- [Assigned task]: Filter this listing down to the lines that contain the word "agent", and copy them.

- [Given records]:
%%
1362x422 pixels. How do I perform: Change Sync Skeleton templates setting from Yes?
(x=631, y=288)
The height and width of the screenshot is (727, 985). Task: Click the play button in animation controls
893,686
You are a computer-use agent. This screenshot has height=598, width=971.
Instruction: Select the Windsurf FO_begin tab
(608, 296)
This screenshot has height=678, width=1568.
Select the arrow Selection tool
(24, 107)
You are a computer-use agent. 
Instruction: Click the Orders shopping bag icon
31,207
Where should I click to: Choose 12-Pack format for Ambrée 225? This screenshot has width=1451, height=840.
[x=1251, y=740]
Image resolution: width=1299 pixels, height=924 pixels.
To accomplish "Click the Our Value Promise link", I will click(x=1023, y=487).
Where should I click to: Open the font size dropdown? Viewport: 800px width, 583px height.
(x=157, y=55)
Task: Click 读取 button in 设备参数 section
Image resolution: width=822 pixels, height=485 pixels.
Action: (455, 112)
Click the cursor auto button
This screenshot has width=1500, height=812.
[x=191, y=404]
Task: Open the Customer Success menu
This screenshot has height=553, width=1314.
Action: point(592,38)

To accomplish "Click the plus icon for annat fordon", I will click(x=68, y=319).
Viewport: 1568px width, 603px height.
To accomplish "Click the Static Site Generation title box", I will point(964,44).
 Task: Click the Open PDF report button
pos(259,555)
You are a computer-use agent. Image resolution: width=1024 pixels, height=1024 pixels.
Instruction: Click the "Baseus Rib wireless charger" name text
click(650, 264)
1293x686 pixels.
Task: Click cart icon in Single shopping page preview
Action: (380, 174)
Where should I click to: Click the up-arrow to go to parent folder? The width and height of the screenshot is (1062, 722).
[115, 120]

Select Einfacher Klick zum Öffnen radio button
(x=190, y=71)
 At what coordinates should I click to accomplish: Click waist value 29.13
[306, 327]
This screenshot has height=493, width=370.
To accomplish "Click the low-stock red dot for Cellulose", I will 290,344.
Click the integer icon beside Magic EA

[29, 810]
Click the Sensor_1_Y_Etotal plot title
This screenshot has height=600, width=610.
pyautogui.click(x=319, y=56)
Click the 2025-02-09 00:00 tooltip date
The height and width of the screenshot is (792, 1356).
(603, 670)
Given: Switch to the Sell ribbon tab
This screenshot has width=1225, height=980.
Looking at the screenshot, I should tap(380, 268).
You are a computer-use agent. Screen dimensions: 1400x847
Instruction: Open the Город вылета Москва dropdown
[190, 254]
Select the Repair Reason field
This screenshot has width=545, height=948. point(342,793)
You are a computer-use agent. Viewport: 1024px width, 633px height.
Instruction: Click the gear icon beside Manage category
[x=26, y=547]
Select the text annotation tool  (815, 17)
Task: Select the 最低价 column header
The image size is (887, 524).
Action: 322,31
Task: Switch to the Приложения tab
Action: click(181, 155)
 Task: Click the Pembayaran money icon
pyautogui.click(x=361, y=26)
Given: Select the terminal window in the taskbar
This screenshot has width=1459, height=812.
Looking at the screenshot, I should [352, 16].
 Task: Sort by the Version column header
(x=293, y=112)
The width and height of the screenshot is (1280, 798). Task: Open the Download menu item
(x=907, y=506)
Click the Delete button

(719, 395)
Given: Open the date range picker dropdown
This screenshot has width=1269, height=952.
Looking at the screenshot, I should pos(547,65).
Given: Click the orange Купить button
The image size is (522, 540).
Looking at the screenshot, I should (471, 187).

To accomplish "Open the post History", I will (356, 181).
%%
- [Answer section]:
You are a computer-use agent. This screenshot has height=598, width=971.
You are a computer-use agent. 
You are a computer-use agent. Image resolution: width=1024 pixels, height=1024 pixels.
You are a computer-use agent. Screen dimensions: 1400x847
You are a computer-use agent. Viewport: 1024px width, 633px height.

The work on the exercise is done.